▼

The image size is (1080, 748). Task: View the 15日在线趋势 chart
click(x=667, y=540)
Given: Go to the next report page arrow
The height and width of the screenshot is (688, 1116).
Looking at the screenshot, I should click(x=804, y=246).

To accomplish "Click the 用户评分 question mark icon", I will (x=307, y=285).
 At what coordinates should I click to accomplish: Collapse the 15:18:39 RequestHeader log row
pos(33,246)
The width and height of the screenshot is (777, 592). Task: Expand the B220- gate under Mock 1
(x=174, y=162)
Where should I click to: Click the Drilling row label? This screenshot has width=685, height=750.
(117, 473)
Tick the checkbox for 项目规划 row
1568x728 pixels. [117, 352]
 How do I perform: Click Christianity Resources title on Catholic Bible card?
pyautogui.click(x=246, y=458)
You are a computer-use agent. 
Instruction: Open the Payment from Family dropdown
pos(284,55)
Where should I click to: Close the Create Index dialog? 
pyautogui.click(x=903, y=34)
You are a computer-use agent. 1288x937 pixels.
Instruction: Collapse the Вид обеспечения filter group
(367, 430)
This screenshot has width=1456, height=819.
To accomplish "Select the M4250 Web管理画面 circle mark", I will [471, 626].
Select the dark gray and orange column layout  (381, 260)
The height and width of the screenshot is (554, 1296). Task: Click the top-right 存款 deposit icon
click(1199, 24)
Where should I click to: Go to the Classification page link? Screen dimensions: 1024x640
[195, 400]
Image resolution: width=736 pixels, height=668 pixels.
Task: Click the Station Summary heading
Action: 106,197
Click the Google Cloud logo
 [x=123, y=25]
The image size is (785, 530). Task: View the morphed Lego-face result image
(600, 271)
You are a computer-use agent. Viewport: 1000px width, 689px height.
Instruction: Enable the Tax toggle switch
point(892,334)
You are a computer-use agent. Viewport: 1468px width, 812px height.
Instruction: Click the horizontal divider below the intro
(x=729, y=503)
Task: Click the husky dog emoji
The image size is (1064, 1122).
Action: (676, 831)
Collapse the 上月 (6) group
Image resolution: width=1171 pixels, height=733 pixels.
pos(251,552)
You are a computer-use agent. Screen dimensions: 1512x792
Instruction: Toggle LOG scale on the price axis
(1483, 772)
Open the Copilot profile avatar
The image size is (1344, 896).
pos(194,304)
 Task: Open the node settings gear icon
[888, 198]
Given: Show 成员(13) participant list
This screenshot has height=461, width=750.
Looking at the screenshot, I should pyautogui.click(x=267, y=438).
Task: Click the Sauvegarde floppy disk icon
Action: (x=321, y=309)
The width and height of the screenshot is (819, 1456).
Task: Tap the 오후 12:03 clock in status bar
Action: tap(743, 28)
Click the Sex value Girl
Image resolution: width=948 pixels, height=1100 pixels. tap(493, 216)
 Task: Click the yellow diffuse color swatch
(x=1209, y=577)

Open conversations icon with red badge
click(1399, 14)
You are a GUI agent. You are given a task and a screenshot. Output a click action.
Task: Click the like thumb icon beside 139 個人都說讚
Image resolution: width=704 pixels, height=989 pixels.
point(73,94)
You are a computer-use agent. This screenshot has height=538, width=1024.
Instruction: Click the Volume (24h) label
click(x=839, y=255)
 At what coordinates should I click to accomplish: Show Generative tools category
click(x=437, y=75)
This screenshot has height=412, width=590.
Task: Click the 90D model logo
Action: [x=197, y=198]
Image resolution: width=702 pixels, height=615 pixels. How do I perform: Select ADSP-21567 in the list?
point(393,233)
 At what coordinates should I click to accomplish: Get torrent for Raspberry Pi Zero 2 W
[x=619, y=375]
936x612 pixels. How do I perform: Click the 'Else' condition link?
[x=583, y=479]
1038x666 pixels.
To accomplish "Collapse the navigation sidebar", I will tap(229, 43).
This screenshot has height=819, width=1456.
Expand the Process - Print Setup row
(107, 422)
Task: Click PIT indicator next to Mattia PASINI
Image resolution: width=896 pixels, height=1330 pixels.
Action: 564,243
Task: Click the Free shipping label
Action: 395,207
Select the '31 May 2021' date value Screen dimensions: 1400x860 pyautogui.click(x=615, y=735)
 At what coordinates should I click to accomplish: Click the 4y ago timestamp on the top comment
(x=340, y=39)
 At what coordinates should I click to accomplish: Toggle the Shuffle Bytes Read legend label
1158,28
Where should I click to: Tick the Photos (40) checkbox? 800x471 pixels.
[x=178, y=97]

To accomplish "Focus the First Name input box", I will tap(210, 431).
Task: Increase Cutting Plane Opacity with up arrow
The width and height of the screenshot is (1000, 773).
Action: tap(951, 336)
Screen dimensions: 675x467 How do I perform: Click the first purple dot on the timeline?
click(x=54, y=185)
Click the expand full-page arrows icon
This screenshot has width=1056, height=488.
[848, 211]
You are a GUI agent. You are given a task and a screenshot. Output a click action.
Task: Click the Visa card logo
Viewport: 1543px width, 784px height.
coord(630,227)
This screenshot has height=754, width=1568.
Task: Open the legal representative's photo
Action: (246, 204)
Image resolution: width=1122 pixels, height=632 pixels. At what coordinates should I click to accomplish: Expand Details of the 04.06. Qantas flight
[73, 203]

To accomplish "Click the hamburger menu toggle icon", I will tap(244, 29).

▲

• [Action item] Reproduce all of the entries verbatim.

• [Task response]
The image size is (1080, 748). Task: View the 15日在线趋势 chart
click(x=667, y=540)
Given: Go to the next report page arrow
The height and width of the screenshot is (688, 1116).
Looking at the screenshot, I should click(x=804, y=246).

To accomplish "Click the 用户评分 question mark icon", I will (x=307, y=285).
 At what coordinates should I click to accomplish: Collapse the 15:18:39 RequestHeader log row
pos(33,246)
The width and height of the screenshot is (777, 592). Task: Expand the B220- gate under Mock 1
(x=174, y=162)
Where should I click to: Click the Drilling row label? This screenshot has width=685, height=750.
(117, 473)
Tick the checkbox for 项目规划 row
1568x728 pixels. [117, 352]
 How do I perform: Click Christianity Resources title on Catholic Bible card?
pyautogui.click(x=246, y=458)
You are a computer-use agent. 
Instruction: Open the Payment from Family dropdown
pos(284,55)
Where should I click to: Close the Create Index dialog? 
pyautogui.click(x=903, y=34)
You are a computer-use agent. 1288x937 pixels.
Instruction: Collapse the Вид обеспечения filter group
(367, 430)
This screenshot has width=1456, height=819.
To accomplish "Select the M4250 Web管理画面 circle mark", I will [471, 626].
Select the dark gray and orange column layout  (381, 260)
The height and width of the screenshot is (554, 1296). Task: Click the top-right 存款 deposit icon
click(1199, 24)
Where should I click to: Go to the Classification page link? Screen dimensions: 1024x640
[195, 400]
Image resolution: width=736 pixels, height=668 pixels.
Task: Click the Station Summary heading
Action: 106,197
Click the Google Cloud logo
 [x=123, y=25]
The image size is (785, 530). Task: View the morphed Lego-face result image
(600, 271)
You are a computer-use agent. Viewport: 1000px width, 689px height.
Instruction: Enable the Tax toggle switch
point(892,334)
You are a computer-use agent. Viewport: 1468px width, 812px height.
Instruction: Click the horizontal divider below the intro
(x=729, y=503)
Task: Click the husky dog emoji
The image size is (1064, 1122).
Action: (676, 831)
Collapse the 上月 (6) group
Image resolution: width=1171 pixels, height=733 pixels.
pos(251,552)
You are a computer-use agent. Screen dimensions: 1512x792
Instruction: Toggle LOG scale on the price axis
(1483, 772)
Open the Copilot profile avatar
The image size is (1344, 896).
pos(194,304)
 Task: Open the node settings gear icon
[888, 198]
Given: Show 成员(13) participant list
This screenshot has height=461, width=750.
Looking at the screenshot, I should pyautogui.click(x=267, y=438).
Task: Click the Sauvegarde floppy disk icon
Action: (x=321, y=309)
The width and height of the screenshot is (819, 1456).
Task: Tap the 오후 12:03 clock in status bar
Action: tap(743, 28)
Click the Sex value Girl
Image resolution: width=948 pixels, height=1100 pixels. tap(493, 216)
 Task: Click the yellow diffuse color swatch
(x=1209, y=577)

Open conversations icon with red badge
click(1399, 14)
You are a GUI agent. You are given a task and a screenshot. Output a click action.
Task: Click the like thumb icon beside 139 個人都說讚
Image resolution: width=704 pixels, height=989 pixels.
point(73,94)
You are a computer-use agent. This screenshot has height=538, width=1024.
Instruction: Click the Volume (24h) label
click(x=839, y=255)
 At what coordinates should I click to accomplish: Show Generative tools category
click(x=437, y=75)
This screenshot has height=412, width=590.
Task: Click the 90D model logo
Action: [x=197, y=198]
Image resolution: width=702 pixels, height=615 pixels. How do I perform: Select ADSP-21567 in the list?
point(393,233)
 At what coordinates should I click to accomplish: Get torrent for Raspberry Pi Zero 2 W
[x=619, y=375]
936x612 pixels. How do I perform: Click the 'Else' condition link?
[x=583, y=479]
1038x666 pixels.
To accomplish "Collapse the navigation sidebar", I will tap(229, 43).
This screenshot has height=819, width=1456.
Expand the Process - Print Setup row
(107, 422)
Task: Click PIT indicator next to Mattia PASINI
Image resolution: width=896 pixels, height=1330 pixels.
Action: 564,243
Task: Click the Free shipping label
Action: 395,207
Select the '31 May 2021' date value Screen dimensions: 1400x860 pyautogui.click(x=615, y=735)
 At what coordinates should I click to accomplish: Click the 4y ago timestamp on the top comment
(x=340, y=39)
 At what coordinates should I click to accomplish: Toggle the Shuffle Bytes Read legend label
1158,28
Where should I click to: Tick the Photos (40) checkbox? 800x471 pixels.
[x=178, y=97]

To accomplish "Focus the First Name input box", I will tap(210, 431).
Task: Increase Cutting Plane Opacity with up arrow
The width and height of the screenshot is (1000, 773).
Action: tap(951, 336)
Screen dimensions: 675x467 How do I perform: Click the first purple dot on the timeline?
click(x=54, y=185)
Click the expand full-page arrows icon
This screenshot has width=1056, height=488.
[848, 211]
You are a GUI agent. You are given a task and a screenshot. Output a click action.
Task: Click the Visa card logo
Viewport: 1543px width, 784px height.
coord(630,227)
This screenshot has height=754, width=1568.
Task: Open the legal representative's photo
Action: (246, 204)
Image resolution: width=1122 pixels, height=632 pixels. At what coordinates should I click to accomplish: Expand Details of the 04.06. Qantas flight
[73, 203]

To accomplish "Click the hamburger menu toggle icon", I will tap(244, 29).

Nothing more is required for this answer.